Choose graduated + percentage tax if you have material deductible expenses (itemized) or prefer OSD but expect it to be more favorable than 8% on gross, or you anticipate exceeding the VAT threshold.
Practical Checklist (Start of the Year or Registration)
- Assess eligibility (individual, non-VAT, below ₱3M threshold expectation).
- Elect 8% at registration or on your first 1701Q for the year.
- Set reminders for 1701Q due dates (May 15 / Aug 15 / Nov 15) and Annual ITR (Apr 15).
- If not on 8% and non-VAT, calendar 2551Q (Apr 25 / Jul 25 / Oct 25 / Jan 25).
- Capture CWTs (2307) each quarter to credit against tax due.

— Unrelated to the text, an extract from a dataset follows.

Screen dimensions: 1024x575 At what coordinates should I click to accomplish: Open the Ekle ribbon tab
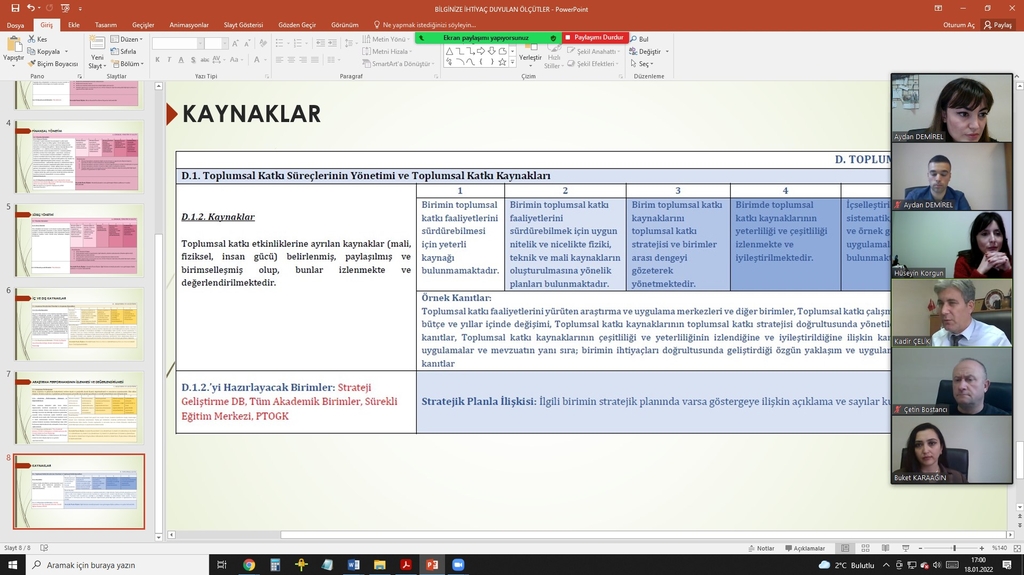tap(74, 25)
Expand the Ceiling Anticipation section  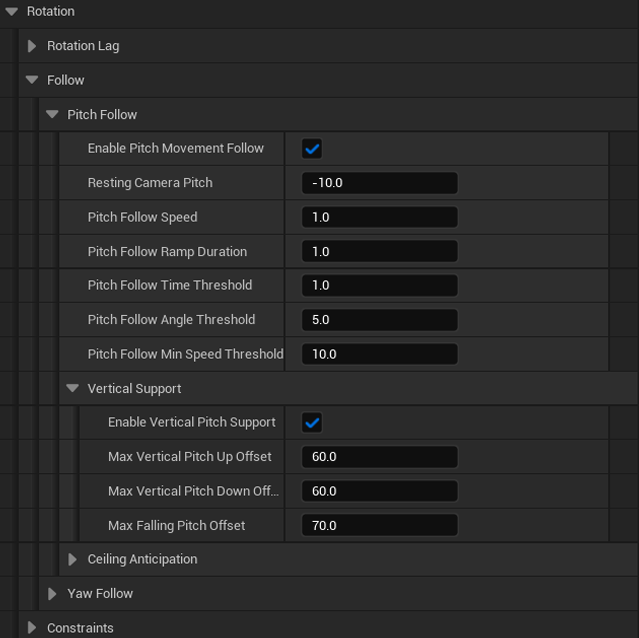click(x=72, y=559)
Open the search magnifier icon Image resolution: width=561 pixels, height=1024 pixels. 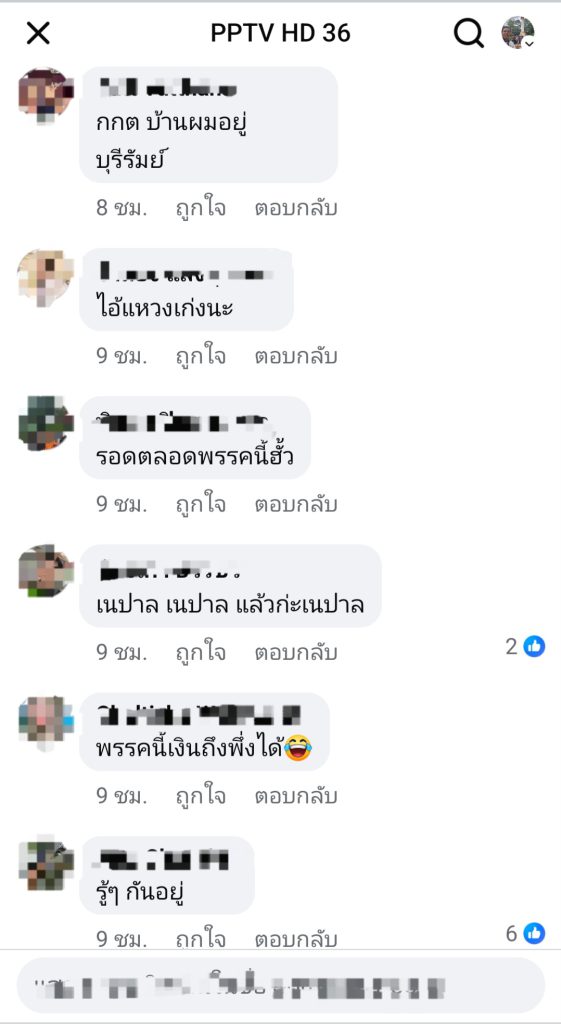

- Monitor gross year-to-date to avoid surprise VAT threshold breaches.
Worked Mini-Comparisons
Case 1: Purely self-employed; low expenses
- Gross receipts (annual): ₱900,000; minimal CWT; few expenses.
- 8% route: Base = 900k − 250k = 650k → Tax ≈ ₱52,000 (less CWT).
- Graduated + OSD: OSD = 40% of 900k = 360k; Net = 540k; Graduated tax on 540k (layered brackets) may exceed ₱52k; Plus percentage tax quarterly (3% of 900k = ₱27k).
- Likely better: 8%.
Case 2: Purely self-employed; high expenses
- Gross: ₱2,000,000; Actual expenses: ₱1,400,000.
- 8%: Base = 2,000,000 − 250,000 = 1,750,000 → Tax = ₱140,000.
- Graduated + Itemized: Net = 600,000; apply graduated rates (which could be lower than ₱140k), but add percentage tax (3% × 2,000,000 = ₱60,000).
- The combined outcome depends on the bracket math; in many high-expense scenarios, graduated + itemized may compete but percentage tax often tilts the math back toward 8% unless net income is low.
Key Takeaways
- Yes, quarterly filing still applies under the 8% option—but it’s 1701Q only (no 2551Q).
- If you don’t opt in and you’re non-VAT, you must file both 1701Q and 2551Q quarterly.
- Track your gross against the ₱3M VAT threshold; crossing it forces a regime change.
- Keep books, issue receipts/invoices, and retain 2307s for credits.
- Run the numbers early each year; the “best” choice depends on your margins, CWT credits, and growth trajectory.
This article presents general rules and typical practice in the Philippines. Specific situations can differ; consider consulting a Philippine tax professional for tailored advice.